Parenting

Mother Of Conjoined Twins Says Hospital Barred Her From Seeing Her Surviving Baby

by Elizabeth Licata

A new mother says a children’s hospital banned her from visiting her surviving conjoined twin

On August 26, Amber McCullough went through an unimaginably horrible ordeal when she delivered her two conjoined twin daughters, knowing one of them would not survive. At the time, McCullough praised the staff at Children’s Hospital Colorado for keeping her surviving daughter alive, but then she says she had complaints about her daughter’s care, and she says that after she complained the hospital banned her from visiting her baby in the hospital, and that’s awful. Keeping a seriously ill newborn away from her mother for any reason other than the child’s safety is a cruel and terrible thing to do to a newborn who has already had a more difficult life than most of us can possibly imagine.

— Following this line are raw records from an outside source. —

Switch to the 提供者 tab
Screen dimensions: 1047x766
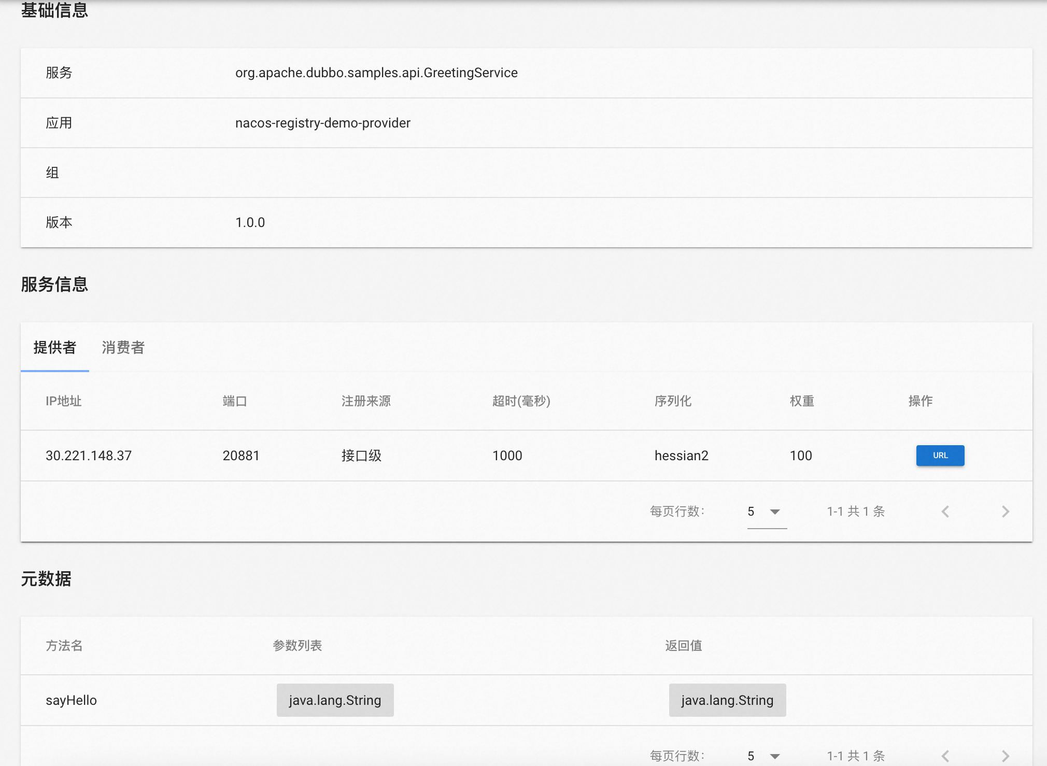coord(54,348)

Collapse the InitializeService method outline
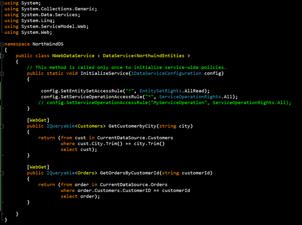[2, 74]
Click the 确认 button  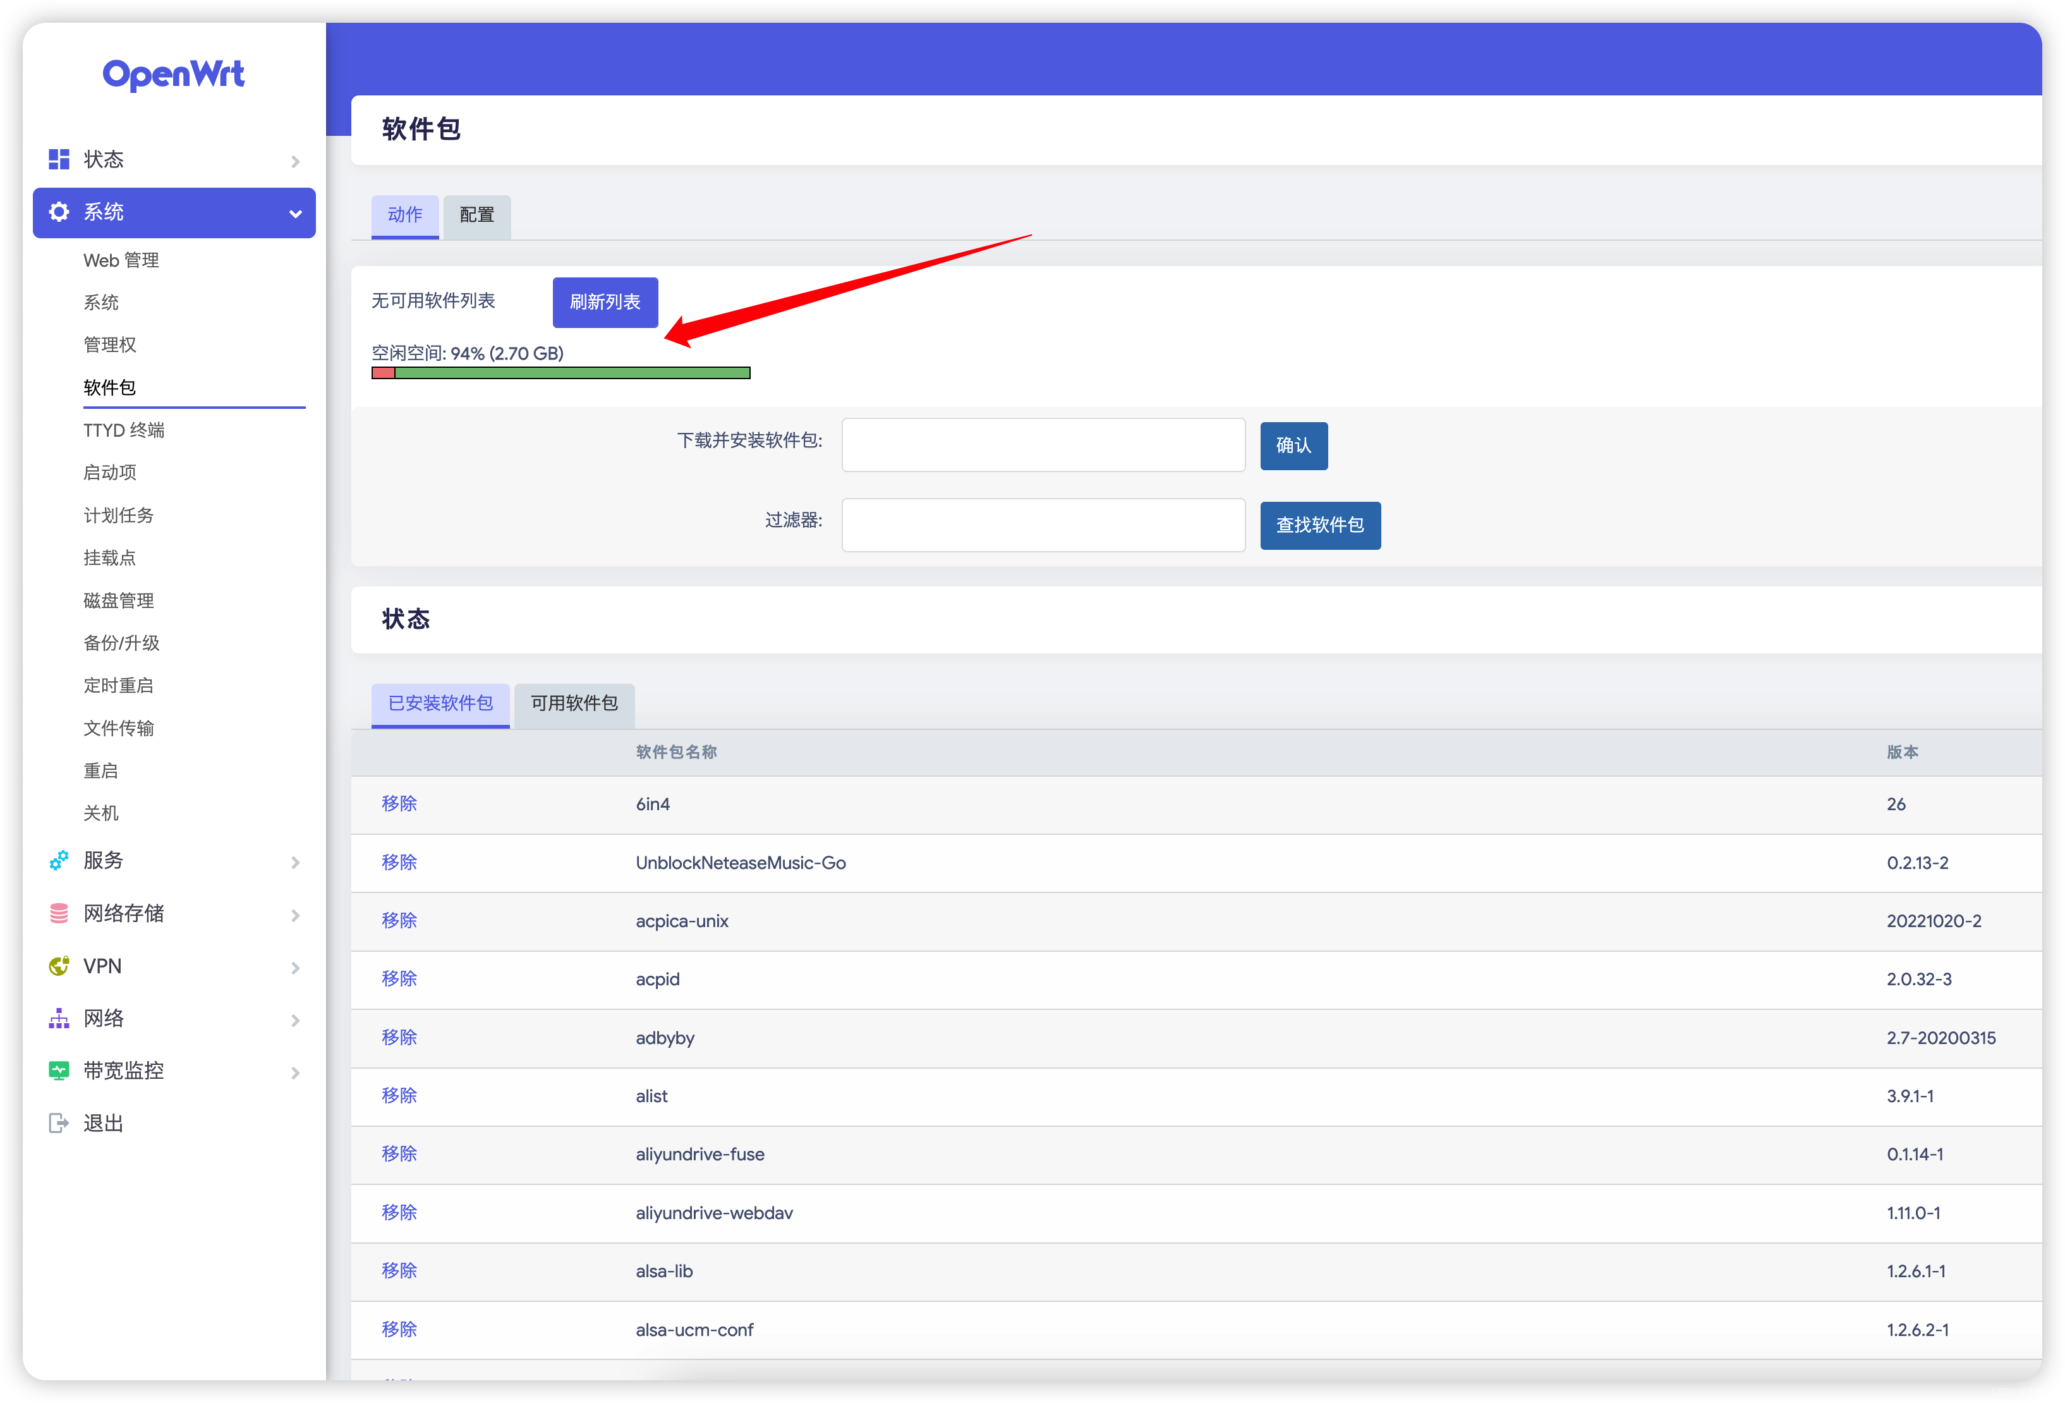[1294, 445]
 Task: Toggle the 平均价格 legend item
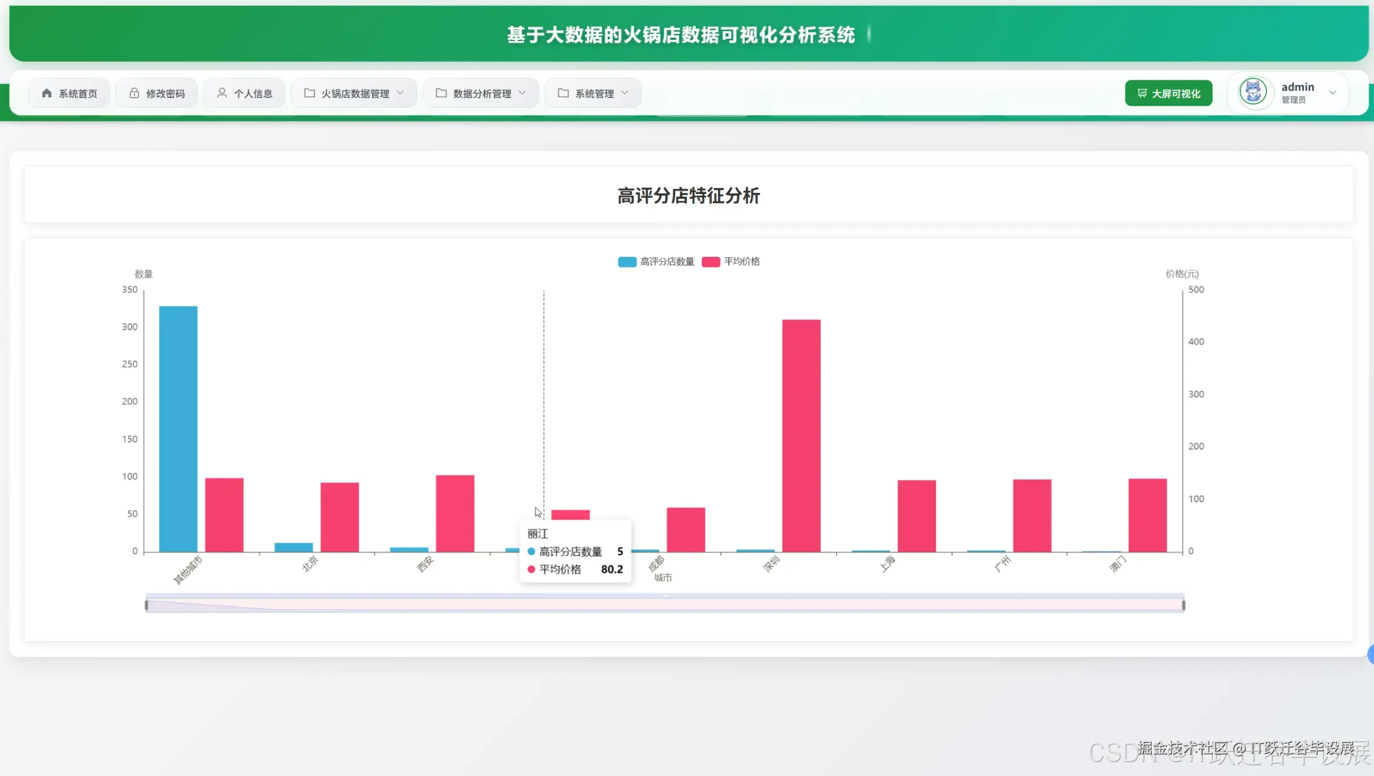pos(731,261)
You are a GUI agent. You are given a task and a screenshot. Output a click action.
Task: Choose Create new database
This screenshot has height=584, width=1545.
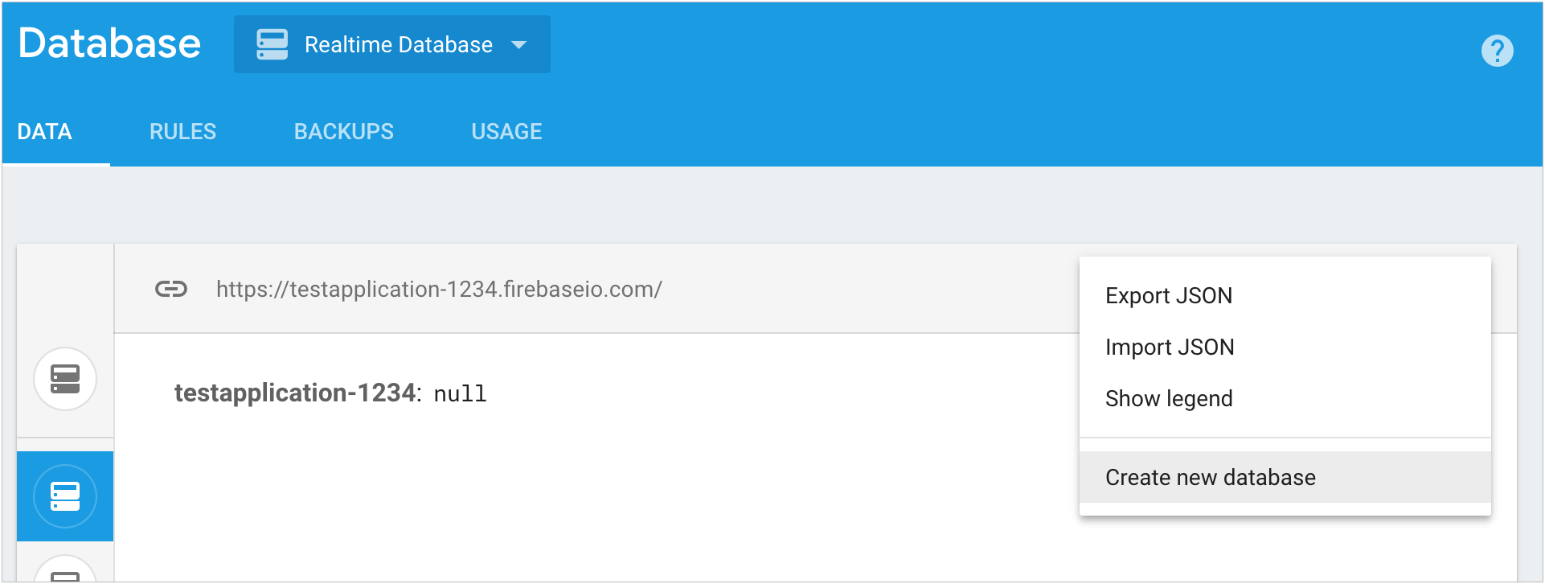1211,476
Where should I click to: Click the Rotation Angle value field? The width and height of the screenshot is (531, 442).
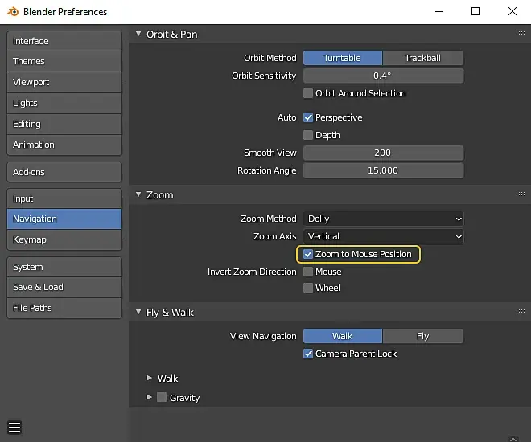(x=383, y=170)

According to The Denver Channel, Hannah and Olivia McCullough were delivered by C-section on August 26. Olivia died during the surgery to separate them, which doctors anticipated, but which was necessary because if the babies were left attached then neither would survive. Hannah survived the ordeal but was in critical condition.

Amber McCullough, an attorney and Army veteran, praised the staff and the hospital at the time for saving her daughter. In December, however, Amber McCullough complained on her daughter’s GoFundMe page about a procedure that she thought had gone wrong and had strained her relationship with the hospital.

“I was terrified and felt like everything was going wrong because it was,” Amber wrote. “I had to stand there unheard, blown off, and terrified while my daughter bleed (sic) profusely from her jugular.”

Amber maintains that when she expressed her concerns about the procedure to the staff, she was met with anger and defensiveness.

“I said I was concerned with how long it took to call surgery. I said I was concerned with our sense of urgency,” Amber said. “The charge nurse took great offense to my concerns and was incredibly rude.”

After that, Amber said she filed a complaint with the Joint Commission and the Department of Health to have the incident investigated, but when she filed the complaint the hospital allegedly responded by cutting back her visiting hours to two hours a day. Amber says the hospital told her it was because the nurses did not want to work with her for fear of “saying the wrong thing” or being sued. If so, that’s ridiculous. Patients have legal rights for a reason, and it is completely unethical to hold a critically ill newborn hostage to discourage a patient from filing a complaint.

Then, on Sunday, Amber says she told a nurse that she wanted to transfer her daughter to Boston Children’s Hospital for a second opinion and treatment there, which she says is because Boston Children’s Hospital is one of the top hospitals for Hannah’s medical conditions. After that, Amber says Children’s Hospital Colorado banned her from seeing her baby at all, claiming she had violated her “behavior contract.”

“How is discussing my daughter’s transfer with her care team a violation of a so-called behavior contract?” Amber told Fox 31 Denver. “This shouldn’t happen to anyone. This is a complete abuse of power and my daughter is sitting in a hospital room paying for it because she can’t have mom there.”

Children’s Hospital Colorado says that it cannot release information about the specific case because of privacy concerns, but asserts that it does not take actions in a retaliatory manner and that, “All of our actions are clinically-based and in the best interest of our patients/families.”

After the news got out, Amber says her visits were reinstated at the hospital, and she still plans to move her baby to Boston.